The Globe and Mail editorial board picked up on the political practicalities behind that statement. “It’s politically smart to hand carbon revenues directly to people, rather than to intransigent provincial governments,” the editors noted. “Doing so helps counter the federal Conservative talking point that the carbon tax is a revenue grab.”
If Trudeau really wants political points, he should reward carbon reducing behaviour by including, with the annual carbon rebate, a carbon info package and tips on how much MORE people and businesses can save by reducing or switching away from purchases of items that use a lot of carbon – e.g. electrification, local, energy efficient, food choice, small, public transit, minimum waste, etc plus further reward incentives for those who participate in priority programmes.
Trudeau and his corporate backers play the “progressive” media like a piano.
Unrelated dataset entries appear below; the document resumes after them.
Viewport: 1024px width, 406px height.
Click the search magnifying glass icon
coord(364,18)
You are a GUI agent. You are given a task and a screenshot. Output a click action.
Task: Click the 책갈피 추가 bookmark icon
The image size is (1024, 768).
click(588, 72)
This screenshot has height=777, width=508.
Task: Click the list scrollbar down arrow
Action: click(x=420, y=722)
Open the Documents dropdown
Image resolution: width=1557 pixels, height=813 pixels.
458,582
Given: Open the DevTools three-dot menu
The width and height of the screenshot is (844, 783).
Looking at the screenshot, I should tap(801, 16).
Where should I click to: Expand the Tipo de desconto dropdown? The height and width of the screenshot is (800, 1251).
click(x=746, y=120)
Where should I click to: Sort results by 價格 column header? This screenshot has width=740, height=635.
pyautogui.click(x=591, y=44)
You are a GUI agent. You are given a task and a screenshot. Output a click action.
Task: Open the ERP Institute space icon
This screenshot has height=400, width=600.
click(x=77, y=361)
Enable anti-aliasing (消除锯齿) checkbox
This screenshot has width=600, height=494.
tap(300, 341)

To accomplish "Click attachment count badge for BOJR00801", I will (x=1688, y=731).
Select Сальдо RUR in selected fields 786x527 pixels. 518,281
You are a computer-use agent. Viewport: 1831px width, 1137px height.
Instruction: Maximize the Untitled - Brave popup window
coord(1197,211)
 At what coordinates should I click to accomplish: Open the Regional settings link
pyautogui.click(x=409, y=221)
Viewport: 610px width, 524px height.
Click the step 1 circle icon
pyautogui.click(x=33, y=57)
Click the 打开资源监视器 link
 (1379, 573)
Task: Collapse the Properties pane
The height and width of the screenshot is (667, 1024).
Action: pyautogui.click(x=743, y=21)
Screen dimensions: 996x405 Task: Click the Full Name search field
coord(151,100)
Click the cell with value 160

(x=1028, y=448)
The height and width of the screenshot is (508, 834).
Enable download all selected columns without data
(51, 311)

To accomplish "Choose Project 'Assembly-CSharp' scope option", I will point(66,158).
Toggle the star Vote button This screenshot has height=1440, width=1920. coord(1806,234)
Carbon taxes (especially given that many large corporate emitters are exempt) will essentially be minimal-change window dressing for the national effort to cut greenhouse gas emissions. Meanwhile, the tar sands pipeline Trudeau plans to build will continue to spew the world’s most carbon-laden emissions for decades to come. Far from financing a green future, such pipelines do and will suck tax dollars away from green energy alternatives and condemn our children and theirs to climate hell. Since Paris, Trudeau has charmed willing dupes with nonsensical policy contradictions that always play out to the advantage of corporate polluters.